Excerpted data START

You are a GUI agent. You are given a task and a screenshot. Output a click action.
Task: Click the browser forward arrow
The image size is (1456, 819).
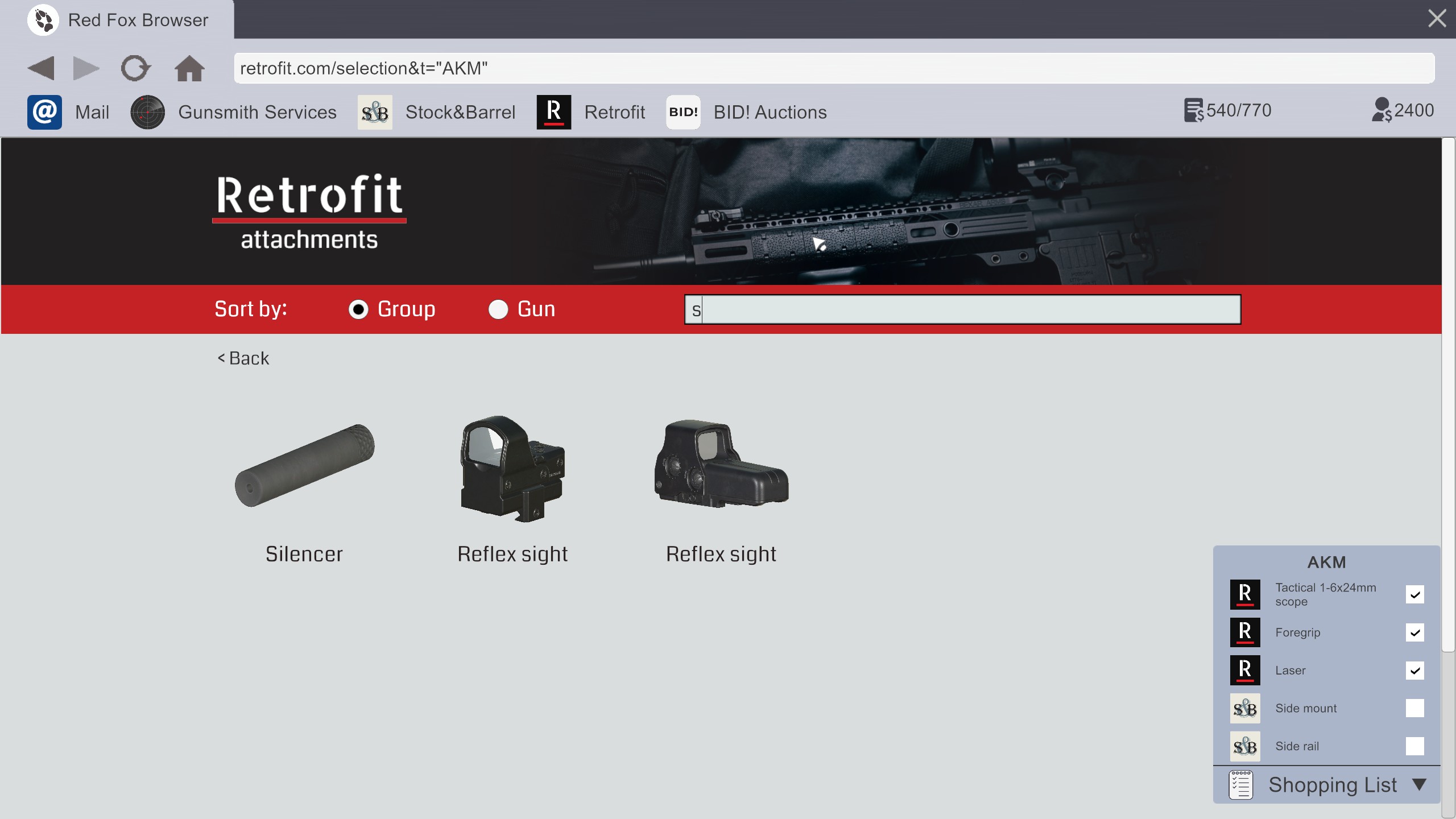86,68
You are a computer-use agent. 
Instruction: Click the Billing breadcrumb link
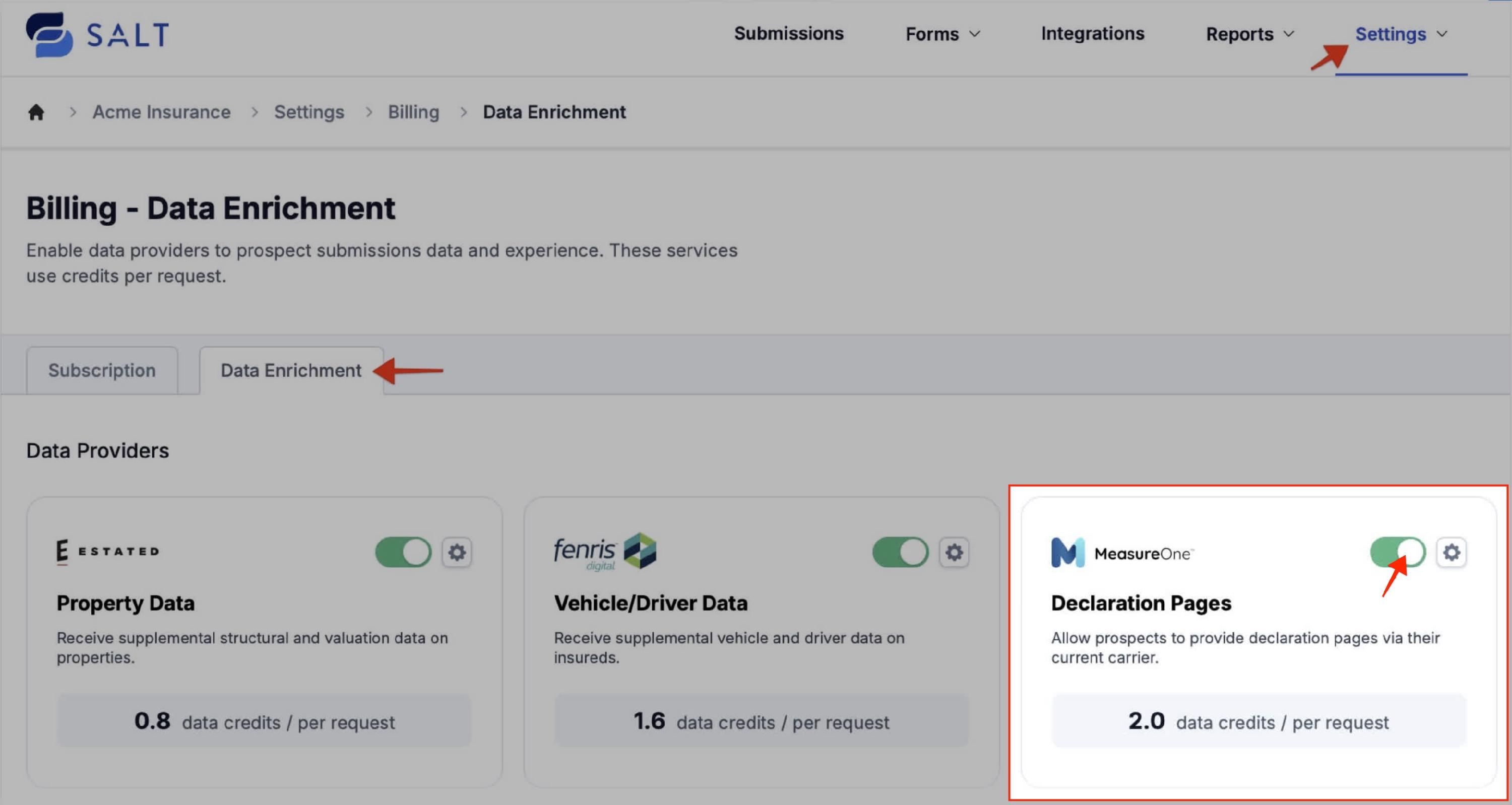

Excerpted data END

> What is needed: Repeat, word for word, each of the records, omitting any image they hold.

> Exercise answer:
You are a GUI agent. You are given a task and a screenshot. Output a click action.
Task: Click the browser forward arrow
The image size is (1456, 819).
86,68
You are a computer-use agent. 
Instruction: Click the Billing breadcrumb link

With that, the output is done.